No hay lenguaje para esto. Sólo imágenes rotas, frases inconclusas, ruidos que parecen oraciones abortadas. En la ciudad no se habla: se murmura. Las voces se filtran entre el bullicio como sueños que nadie recuerda. Hay hombres que caminan como si ya estuvieran muertos. Mujeres que cargan bolsas, hijos, recuerdos, deudas, como si fueran extensiones de una espalda que ya no les pertenece. Hay vendedores que ofrecen minutos de celular como quien entrega indulgencias. Hay una señora que le habla al viento y el viento le responde. Todo ocurre, pero nada sucede.
Y sin embargo, en medio del ruido, hay una música secreta. Un ritmo que no se escucha, pero se siente. El latido del semáforo, el jadeo de los buses, el eco de los pasos sobre los puentes metálicos. La ciudad compone una partitura que nadie escribió, pero todos ejecutan. Cada bocina es un acento. Cada frenazo, un corte. Cada respiración detenida en la fila del banco, un silencio dramático. La ciudad es un jazz sucio, torcido, una improvisación sin tema, una melodía que se desvía para no llegar.
A veces, al caer la tarde, todo parece suspenderse. La luz no ilumina: arde. Las sombras no cubren: acarician. La ciudad se vuelve blanda, como si por un instante dudara de su existencia. Y ahí, me reconozco. No en las avenidas, ni en las estaciones, ni en las tiendas que aún creen en el milagro del fiado. Me reconozco en lo que falta. En el muro sin grafiti. En la silla vacía de un parque que ya no espera a nadie. En la ausencia. En la grieta.
He sido habitante, transeúnte, espectro. He sido parte del tráfico, de la fila, del tropiezo, del bostezo. He sido el que espera sin saber qué. El que camina sin destino, pero con dirección. El que observa sin mirar. Yo no soy el que vive en la ciudad: soy el que la atraviesa sin saber si está dentro o fuera.
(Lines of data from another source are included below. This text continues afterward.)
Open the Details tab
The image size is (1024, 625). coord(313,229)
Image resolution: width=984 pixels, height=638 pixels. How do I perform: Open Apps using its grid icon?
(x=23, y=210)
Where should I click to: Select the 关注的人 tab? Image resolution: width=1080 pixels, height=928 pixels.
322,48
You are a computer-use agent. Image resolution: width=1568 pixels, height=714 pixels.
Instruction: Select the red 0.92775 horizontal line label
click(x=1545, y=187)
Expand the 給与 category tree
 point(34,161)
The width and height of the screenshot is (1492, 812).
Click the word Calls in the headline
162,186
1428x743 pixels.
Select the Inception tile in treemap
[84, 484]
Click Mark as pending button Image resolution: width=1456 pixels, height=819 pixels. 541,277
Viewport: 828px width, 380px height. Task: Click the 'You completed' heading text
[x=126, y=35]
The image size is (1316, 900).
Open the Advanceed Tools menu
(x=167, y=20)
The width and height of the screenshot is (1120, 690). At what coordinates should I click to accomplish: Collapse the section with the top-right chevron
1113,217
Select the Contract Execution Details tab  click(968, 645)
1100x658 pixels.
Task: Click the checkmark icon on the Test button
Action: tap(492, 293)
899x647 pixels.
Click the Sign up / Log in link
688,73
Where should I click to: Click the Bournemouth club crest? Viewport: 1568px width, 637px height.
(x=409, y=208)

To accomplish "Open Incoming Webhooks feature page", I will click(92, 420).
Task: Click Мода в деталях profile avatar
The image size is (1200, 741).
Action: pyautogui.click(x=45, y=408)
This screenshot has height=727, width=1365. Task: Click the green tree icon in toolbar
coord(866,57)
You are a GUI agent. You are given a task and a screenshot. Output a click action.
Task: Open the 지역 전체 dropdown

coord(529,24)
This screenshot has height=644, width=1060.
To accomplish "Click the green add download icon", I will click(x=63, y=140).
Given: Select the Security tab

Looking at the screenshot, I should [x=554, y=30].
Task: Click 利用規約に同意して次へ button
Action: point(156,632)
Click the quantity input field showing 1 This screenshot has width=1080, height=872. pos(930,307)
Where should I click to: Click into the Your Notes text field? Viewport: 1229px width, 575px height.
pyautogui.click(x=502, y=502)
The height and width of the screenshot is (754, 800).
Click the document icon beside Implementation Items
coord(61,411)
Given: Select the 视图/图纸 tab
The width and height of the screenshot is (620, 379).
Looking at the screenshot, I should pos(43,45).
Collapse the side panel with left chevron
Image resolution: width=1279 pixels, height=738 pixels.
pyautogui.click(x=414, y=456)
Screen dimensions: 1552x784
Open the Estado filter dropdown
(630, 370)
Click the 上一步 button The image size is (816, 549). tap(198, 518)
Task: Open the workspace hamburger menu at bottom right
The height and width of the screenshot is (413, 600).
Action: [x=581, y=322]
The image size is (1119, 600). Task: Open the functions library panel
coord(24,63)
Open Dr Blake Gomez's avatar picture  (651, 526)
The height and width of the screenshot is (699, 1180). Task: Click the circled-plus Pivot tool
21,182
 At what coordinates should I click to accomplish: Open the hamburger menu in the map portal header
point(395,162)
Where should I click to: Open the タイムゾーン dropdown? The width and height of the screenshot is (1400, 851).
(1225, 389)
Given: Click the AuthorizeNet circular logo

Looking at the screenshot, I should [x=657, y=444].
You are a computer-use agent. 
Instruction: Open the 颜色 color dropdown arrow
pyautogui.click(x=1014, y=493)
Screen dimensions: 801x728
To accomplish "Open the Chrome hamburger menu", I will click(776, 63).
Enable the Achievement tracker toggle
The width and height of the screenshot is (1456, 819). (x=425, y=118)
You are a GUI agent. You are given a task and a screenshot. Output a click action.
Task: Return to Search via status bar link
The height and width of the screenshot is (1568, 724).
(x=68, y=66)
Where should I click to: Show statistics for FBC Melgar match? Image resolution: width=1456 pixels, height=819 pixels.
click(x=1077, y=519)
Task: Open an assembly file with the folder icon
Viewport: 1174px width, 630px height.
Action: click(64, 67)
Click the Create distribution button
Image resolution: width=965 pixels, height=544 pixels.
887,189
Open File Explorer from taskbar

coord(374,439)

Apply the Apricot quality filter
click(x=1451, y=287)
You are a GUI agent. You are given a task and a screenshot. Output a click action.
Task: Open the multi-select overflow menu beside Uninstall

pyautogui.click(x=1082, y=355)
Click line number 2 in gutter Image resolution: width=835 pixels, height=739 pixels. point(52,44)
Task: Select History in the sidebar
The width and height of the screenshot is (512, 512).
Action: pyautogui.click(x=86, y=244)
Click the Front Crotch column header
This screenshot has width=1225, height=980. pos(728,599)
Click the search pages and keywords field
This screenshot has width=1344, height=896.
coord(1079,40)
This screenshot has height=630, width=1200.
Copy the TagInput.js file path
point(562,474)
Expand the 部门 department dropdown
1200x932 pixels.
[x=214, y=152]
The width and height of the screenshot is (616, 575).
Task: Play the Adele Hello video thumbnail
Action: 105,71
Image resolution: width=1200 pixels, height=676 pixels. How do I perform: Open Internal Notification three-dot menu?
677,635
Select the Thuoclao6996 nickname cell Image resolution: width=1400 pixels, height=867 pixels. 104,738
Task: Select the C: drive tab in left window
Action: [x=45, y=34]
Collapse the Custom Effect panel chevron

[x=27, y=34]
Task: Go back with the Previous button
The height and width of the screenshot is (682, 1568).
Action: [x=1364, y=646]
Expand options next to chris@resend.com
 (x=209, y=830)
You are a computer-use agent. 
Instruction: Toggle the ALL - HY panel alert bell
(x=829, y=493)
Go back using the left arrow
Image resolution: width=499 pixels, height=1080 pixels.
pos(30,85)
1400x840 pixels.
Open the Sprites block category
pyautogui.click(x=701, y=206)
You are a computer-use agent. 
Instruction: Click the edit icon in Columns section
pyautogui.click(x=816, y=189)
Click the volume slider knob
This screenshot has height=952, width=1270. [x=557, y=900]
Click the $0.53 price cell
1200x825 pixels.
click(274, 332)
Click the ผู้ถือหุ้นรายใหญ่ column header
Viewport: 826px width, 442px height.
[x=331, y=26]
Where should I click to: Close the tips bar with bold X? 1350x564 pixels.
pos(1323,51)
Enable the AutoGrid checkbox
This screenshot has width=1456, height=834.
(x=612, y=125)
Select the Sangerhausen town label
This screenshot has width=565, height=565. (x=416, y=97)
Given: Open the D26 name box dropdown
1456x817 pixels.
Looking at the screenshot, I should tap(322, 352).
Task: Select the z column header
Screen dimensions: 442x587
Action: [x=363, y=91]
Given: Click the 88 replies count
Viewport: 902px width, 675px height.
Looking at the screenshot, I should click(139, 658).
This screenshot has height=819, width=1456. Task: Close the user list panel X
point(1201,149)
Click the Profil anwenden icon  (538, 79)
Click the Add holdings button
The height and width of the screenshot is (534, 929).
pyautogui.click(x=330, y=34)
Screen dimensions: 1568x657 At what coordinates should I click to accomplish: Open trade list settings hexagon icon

Si la estoy soñando o si ella me está olvidando.
Y si un día la ciudad desaparece, no se llevará consigo sus edificios ni sus puentes ni sus nombres: se llevará sus olores, su ritmo, sus voces sin boca. Se llevará mi sombra. Se llevará este temblor que me acompaña desde que aprendí a perderme sin miedo. Porque todo lo que camina hacia afuera, es sólo un rodeo para regresar por dentro. Ahí donde ya no hay ciudad, ni yo. Sólo una vibración. Un eco. Un presentimiento.